Extracted data entries
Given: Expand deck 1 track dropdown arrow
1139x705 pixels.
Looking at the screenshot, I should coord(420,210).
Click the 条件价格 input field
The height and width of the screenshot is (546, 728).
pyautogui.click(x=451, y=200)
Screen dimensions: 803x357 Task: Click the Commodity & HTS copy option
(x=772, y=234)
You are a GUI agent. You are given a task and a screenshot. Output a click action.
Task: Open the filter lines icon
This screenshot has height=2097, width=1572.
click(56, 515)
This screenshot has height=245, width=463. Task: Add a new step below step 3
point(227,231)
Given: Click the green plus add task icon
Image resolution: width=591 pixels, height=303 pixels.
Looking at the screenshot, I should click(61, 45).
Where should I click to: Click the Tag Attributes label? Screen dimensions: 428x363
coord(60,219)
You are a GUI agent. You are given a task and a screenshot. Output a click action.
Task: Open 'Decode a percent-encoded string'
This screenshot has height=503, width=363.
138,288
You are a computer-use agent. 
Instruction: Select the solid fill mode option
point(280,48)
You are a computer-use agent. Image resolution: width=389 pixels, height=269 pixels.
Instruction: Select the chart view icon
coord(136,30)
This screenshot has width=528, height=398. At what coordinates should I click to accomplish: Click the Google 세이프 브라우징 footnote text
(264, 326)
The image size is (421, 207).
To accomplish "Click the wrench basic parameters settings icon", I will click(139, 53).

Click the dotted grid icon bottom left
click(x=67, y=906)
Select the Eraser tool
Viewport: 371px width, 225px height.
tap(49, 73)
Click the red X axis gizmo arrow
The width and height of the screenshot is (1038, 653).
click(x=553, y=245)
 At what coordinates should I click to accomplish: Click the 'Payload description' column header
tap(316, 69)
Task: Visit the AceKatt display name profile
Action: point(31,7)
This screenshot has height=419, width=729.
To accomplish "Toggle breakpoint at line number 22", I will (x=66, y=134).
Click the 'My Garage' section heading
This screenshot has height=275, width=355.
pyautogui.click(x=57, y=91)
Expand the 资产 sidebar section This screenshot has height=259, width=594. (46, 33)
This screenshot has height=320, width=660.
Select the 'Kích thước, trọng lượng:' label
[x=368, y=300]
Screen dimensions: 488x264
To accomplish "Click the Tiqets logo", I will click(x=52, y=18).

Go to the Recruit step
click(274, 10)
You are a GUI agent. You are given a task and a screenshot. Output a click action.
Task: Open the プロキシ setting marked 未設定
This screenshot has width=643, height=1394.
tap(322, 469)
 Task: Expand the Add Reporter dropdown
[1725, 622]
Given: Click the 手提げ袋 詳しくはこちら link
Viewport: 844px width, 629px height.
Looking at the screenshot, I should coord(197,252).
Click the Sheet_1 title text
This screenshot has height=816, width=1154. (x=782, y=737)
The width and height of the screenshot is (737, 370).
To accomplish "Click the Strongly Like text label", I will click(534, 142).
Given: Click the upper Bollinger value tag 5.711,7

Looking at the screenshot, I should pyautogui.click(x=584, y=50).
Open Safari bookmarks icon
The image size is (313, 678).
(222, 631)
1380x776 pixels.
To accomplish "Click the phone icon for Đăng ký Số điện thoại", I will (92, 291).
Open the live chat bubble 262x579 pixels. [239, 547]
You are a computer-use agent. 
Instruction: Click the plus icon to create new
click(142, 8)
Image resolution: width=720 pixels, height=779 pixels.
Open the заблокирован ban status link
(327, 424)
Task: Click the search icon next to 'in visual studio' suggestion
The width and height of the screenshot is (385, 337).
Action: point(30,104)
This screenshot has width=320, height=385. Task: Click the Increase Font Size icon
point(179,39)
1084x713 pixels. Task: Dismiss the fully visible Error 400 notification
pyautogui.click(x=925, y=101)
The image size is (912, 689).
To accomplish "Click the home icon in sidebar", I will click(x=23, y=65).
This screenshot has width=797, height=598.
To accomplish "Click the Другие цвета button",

| Task directions |
Return every entry exactly.

| Finished exercise |
Given: Expand deck 1 track dropdown arrow
1139x705 pixels.
Looking at the screenshot, I should coord(420,210).
Click the 条件价格 input field
The height and width of the screenshot is (546, 728).
pyautogui.click(x=451, y=200)
Screen dimensions: 803x357 Task: Click the Commodity & HTS copy option
(x=772, y=234)
You are a GUI agent. You are given a task and a screenshot. Output a click action.
Task: Open the filter lines icon
This screenshot has height=2097, width=1572.
click(56, 515)
This screenshot has height=245, width=463. Task: Add a new step below step 3
point(227,231)
Given: Click the green plus add task icon
Image resolution: width=591 pixels, height=303 pixels.
Looking at the screenshot, I should click(61, 45).
Where should I click to: Click the Tag Attributes label? Screen dimensions: 428x363
coord(60,219)
You are a GUI agent. You are given a task and a screenshot. Output a click action.
Task: Open 'Decode a percent-encoded string'
This screenshot has height=503, width=363.
138,288
You are a computer-use agent. 
Instruction: Select the solid fill mode option
point(280,48)
You are a computer-use agent. Image resolution: width=389 pixels, height=269 pixels.
Instruction: Select the chart view icon
coord(136,30)
This screenshot has width=528, height=398. At what coordinates should I click to accomplish: Click the Google 세이프 브라우징 footnote text
(264, 326)
The image size is (421, 207).
To accomplish "Click the wrench basic parameters settings icon", I will click(139, 53).

Click the dotted grid icon bottom left
click(x=67, y=906)
Select the Eraser tool
Viewport: 371px width, 225px height.
tap(49, 73)
Click the red X axis gizmo arrow
The width and height of the screenshot is (1038, 653).
click(x=553, y=245)
 At what coordinates should I click to accomplish: Click the 'Payload description' column header
tap(316, 69)
Task: Visit the AceKatt display name profile
Action: point(31,7)
This screenshot has height=419, width=729.
To accomplish "Toggle breakpoint at line number 22", I will (x=66, y=134).
Click the 'My Garage' section heading
This screenshot has height=275, width=355.
pyautogui.click(x=57, y=91)
Expand the 资产 sidebar section This screenshot has height=259, width=594. (46, 33)
This screenshot has height=320, width=660.
Select the 'Kích thước, trọng lượng:' label
[x=368, y=300]
Screen dimensions: 488x264
To accomplish "Click the Tiqets logo", I will click(x=52, y=18).

Go to the Recruit step
click(274, 10)
You are a GUI agent. You are given a task and a screenshot. Output a click action.
Task: Open the プロキシ setting marked 未設定
This screenshot has width=643, height=1394.
tap(322, 469)
 Task: Expand the Add Reporter dropdown
[1725, 622]
Given: Click the 手提げ袋 詳しくはこちら link
Viewport: 844px width, 629px height.
Looking at the screenshot, I should coord(197,252).
Click the Sheet_1 title text
This screenshot has height=816, width=1154. (x=782, y=737)
The width and height of the screenshot is (737, 370).
To accomplish "Click the Strongly Like text label", I will click(534, 142).
Given: Click the upper Bollinger value tag 5.711,7

Looking at the screenshot, I should pyautogui.click(x=584, y=50).
Open Safari bookmarks icon
The image size is (313, 678).
(222, 631)
1380x776 pixels.
To accomplish "Click the phone icon for Đăng ký Số điện thoại", I will (92, 291).
Open the live chat bubble 262x579 pixels. [239, 547]
You are a computer-use agent. 
Instruction: Click the plus icon to create new
click(142, 8)
Image resolution: width=720 pixels, height=779 pixels.
Open the заблокирован ban status link
(327, 424)
Task: Click the search icon next to 'in visual studio' suggestion
The width and height of the screenshot is (385, 337).
Action: point(30,104)
This screenshot has width=320, height=385. Task: Click the Increase Font Size icon
point(179,39)
1084x713 pixels. Task: Dismiss the fully visible Error 400 notification
pyautogui.click(x=925, y=101)
The image size is (912, 689).
To accomplish "Click the home icon in sidebar", I will click(x=23, y=65).
This screenshot has width=797, height=598.
To accomplish "Click the Другие цвета button",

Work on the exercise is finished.